Aim of the task - The expected result is an exact copy of the lines from the one holding "Click PLN amount in stan konta row" to the last line of the material, with pictures removed and nothing added.

Data provided -
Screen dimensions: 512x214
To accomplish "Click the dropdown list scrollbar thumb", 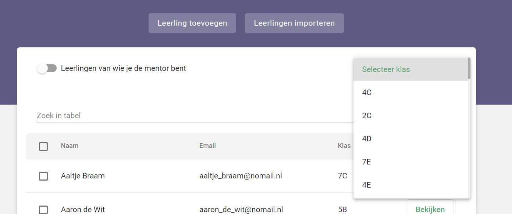I will click(x=469, y=68).
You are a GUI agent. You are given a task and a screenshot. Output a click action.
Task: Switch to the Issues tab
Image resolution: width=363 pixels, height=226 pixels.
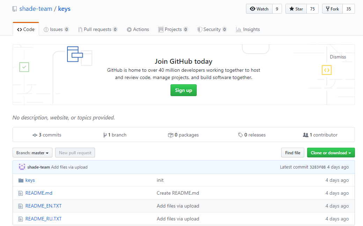(x=56, y=30)
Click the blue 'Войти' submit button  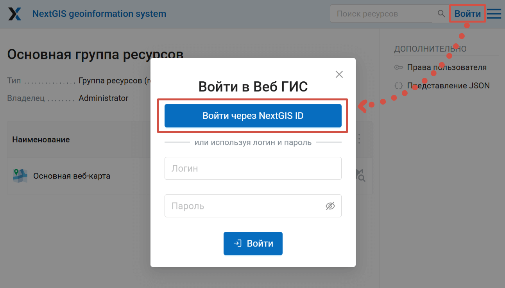pos(253,243)
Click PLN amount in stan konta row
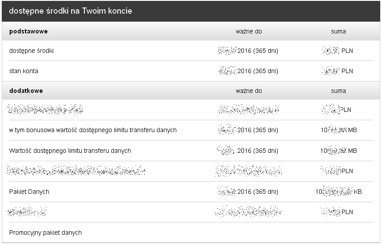 click(x=338, y=71)
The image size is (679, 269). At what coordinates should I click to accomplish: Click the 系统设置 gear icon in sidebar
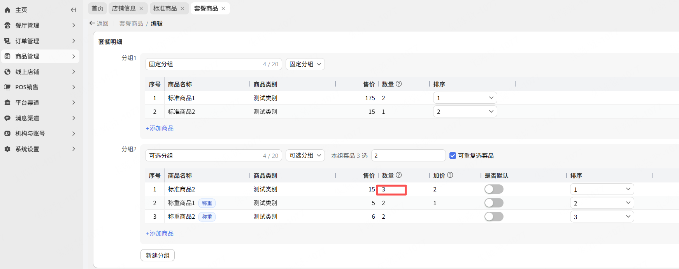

Exercise response -
Click PLN amount in stan konta row
 click(x=338, y=71)
The image size is (679, 269). At what coordinates should I click to accomplish: Click the 系统设置 gear icon in sidebar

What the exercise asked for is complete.